• **PROBLEM DETAILS**:
One number is the whole answer: the tally of lines in the records below that contain "monitor".

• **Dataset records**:
──────────────────────────────
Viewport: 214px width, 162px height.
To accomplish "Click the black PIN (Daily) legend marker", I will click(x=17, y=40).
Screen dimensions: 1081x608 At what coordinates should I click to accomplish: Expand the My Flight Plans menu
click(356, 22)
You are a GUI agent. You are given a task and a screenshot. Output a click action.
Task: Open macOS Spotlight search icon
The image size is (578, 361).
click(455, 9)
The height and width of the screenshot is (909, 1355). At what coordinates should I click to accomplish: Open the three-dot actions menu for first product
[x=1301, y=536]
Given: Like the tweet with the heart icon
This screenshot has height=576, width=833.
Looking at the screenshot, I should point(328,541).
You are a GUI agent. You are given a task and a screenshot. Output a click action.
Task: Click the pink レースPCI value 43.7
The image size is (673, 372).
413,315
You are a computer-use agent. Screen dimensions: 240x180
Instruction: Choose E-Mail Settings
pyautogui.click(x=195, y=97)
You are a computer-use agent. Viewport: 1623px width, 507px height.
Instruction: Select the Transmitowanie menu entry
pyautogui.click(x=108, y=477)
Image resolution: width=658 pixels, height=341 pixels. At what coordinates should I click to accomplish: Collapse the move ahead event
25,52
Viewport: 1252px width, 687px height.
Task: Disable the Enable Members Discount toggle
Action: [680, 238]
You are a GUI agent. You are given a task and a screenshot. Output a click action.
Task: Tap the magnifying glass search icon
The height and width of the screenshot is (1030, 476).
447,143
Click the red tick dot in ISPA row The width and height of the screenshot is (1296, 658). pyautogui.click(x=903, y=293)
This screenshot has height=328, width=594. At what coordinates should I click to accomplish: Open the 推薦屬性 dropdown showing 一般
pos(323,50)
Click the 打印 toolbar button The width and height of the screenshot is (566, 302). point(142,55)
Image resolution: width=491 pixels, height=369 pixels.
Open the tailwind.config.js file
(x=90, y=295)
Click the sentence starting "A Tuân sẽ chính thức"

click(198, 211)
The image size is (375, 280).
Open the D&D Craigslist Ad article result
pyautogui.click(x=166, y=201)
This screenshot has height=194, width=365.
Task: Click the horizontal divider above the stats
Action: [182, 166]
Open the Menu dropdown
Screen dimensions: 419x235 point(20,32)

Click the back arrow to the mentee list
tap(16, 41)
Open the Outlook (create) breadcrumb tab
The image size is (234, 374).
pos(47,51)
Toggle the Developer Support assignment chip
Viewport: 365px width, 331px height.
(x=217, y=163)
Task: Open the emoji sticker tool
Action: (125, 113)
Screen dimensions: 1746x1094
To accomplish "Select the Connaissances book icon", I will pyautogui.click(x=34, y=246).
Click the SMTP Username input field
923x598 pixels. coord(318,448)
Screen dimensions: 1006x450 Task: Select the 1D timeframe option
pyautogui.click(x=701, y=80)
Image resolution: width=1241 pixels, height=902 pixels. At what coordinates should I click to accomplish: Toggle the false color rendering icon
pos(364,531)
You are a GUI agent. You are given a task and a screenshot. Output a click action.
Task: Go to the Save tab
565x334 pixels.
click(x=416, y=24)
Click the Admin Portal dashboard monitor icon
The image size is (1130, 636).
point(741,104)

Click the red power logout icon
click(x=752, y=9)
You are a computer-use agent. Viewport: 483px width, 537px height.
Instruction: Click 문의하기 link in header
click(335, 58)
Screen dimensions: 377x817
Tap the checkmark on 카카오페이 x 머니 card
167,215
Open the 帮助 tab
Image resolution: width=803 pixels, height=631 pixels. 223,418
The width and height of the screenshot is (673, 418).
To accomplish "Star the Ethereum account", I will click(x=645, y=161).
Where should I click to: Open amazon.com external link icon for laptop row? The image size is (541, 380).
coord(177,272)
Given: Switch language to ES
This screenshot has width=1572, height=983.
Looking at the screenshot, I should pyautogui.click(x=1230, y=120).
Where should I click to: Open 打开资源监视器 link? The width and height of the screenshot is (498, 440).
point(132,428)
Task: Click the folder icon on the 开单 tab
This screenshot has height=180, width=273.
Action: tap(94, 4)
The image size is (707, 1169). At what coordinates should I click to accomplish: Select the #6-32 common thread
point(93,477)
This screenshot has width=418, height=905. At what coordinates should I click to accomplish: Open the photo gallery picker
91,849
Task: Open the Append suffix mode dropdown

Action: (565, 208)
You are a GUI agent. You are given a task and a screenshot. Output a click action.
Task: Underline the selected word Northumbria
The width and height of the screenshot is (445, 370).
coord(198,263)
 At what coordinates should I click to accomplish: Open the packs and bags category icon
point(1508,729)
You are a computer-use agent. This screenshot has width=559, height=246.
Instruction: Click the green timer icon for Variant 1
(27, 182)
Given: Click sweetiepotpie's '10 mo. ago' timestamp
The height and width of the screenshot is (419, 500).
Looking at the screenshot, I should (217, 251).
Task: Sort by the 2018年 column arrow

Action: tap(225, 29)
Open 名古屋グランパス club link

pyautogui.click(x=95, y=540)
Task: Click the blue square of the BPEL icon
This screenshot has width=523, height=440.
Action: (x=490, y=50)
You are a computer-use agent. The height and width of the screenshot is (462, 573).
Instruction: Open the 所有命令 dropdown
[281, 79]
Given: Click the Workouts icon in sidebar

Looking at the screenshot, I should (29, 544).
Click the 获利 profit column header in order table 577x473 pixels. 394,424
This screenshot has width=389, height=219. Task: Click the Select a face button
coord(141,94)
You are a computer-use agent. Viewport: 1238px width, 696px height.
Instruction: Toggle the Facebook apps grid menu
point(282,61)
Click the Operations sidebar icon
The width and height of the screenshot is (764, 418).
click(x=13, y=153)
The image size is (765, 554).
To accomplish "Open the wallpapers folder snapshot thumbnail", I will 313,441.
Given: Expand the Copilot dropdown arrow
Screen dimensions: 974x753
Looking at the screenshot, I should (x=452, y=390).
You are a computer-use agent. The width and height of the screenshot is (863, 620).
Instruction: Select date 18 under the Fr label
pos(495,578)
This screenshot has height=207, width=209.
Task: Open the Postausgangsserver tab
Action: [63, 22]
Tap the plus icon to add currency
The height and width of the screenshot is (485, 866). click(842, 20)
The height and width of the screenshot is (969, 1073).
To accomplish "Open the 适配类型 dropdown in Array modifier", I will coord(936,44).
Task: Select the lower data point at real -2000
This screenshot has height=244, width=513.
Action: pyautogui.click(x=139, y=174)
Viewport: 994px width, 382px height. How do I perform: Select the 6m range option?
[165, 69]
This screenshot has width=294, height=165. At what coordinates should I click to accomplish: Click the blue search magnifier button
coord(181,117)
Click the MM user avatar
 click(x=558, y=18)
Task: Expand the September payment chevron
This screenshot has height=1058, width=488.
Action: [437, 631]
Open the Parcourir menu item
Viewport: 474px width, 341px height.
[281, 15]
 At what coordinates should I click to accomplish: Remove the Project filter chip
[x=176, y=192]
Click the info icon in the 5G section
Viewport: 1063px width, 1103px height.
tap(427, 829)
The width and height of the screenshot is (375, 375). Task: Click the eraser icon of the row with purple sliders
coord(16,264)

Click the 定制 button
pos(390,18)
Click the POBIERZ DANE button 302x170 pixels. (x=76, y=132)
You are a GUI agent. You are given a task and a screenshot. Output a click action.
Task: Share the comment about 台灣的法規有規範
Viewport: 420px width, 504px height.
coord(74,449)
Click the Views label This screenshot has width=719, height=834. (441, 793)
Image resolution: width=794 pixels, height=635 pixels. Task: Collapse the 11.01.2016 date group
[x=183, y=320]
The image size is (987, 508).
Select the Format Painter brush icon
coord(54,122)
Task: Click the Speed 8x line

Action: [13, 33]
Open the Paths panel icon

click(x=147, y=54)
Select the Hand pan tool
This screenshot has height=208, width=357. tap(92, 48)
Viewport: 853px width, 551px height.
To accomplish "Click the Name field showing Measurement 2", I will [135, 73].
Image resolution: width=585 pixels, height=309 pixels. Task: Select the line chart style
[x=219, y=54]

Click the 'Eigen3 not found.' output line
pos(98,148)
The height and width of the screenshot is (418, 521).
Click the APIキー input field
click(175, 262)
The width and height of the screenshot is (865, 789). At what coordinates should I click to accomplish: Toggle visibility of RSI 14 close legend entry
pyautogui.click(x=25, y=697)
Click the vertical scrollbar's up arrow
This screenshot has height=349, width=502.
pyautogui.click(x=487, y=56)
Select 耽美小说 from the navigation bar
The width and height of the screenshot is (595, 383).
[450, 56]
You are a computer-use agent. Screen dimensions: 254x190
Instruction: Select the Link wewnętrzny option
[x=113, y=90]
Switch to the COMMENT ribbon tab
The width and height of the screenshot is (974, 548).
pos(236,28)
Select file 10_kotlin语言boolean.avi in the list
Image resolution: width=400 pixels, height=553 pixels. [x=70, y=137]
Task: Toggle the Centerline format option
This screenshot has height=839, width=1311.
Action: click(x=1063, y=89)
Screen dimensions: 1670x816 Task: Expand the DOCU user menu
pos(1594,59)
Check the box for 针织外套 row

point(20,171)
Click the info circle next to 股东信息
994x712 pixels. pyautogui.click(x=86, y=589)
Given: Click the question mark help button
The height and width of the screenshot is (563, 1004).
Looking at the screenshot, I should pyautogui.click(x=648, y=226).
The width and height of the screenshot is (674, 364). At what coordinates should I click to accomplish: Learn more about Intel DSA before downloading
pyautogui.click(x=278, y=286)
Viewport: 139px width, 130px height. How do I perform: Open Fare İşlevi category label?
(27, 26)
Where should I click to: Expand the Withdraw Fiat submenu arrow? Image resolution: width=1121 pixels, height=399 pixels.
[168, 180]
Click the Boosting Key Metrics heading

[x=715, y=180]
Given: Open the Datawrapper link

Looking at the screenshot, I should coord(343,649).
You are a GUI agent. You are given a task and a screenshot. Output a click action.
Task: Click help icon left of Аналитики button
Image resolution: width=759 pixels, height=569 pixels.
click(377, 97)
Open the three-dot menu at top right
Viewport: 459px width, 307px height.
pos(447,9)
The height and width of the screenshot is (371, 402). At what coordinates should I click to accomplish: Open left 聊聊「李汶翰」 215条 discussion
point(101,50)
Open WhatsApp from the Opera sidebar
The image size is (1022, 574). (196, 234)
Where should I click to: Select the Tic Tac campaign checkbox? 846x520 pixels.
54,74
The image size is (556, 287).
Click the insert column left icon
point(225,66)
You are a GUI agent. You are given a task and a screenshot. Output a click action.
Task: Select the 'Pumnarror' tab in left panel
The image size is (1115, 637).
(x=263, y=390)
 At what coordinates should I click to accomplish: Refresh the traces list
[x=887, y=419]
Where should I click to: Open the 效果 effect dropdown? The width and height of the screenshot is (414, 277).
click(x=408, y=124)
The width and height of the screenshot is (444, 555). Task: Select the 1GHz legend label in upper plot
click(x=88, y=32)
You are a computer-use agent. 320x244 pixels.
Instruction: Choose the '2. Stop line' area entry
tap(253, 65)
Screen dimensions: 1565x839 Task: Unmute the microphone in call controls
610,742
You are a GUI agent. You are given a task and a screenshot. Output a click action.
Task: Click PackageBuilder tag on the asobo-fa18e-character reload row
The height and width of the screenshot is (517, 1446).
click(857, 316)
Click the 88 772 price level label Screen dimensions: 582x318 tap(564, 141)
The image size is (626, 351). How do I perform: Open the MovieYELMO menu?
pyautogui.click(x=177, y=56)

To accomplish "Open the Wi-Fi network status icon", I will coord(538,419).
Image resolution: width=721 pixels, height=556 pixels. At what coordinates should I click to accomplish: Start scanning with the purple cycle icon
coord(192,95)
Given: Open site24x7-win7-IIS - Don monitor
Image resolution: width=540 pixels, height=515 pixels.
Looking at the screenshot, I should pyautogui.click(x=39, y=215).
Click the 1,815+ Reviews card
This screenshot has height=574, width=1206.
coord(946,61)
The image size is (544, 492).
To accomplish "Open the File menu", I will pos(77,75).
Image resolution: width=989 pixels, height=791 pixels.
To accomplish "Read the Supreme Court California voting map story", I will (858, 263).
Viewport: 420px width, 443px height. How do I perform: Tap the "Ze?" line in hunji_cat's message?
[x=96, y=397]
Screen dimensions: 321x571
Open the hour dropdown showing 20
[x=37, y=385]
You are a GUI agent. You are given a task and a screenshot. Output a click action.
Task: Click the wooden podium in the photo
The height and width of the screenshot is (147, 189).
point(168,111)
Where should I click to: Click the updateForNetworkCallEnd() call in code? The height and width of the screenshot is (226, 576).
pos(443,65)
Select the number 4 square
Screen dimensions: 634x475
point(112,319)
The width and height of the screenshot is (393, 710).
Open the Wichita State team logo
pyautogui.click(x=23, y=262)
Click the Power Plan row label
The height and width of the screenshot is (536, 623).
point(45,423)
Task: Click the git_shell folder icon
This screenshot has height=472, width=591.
──────────────────────────────
• **WRITTEN ANSWER**:
2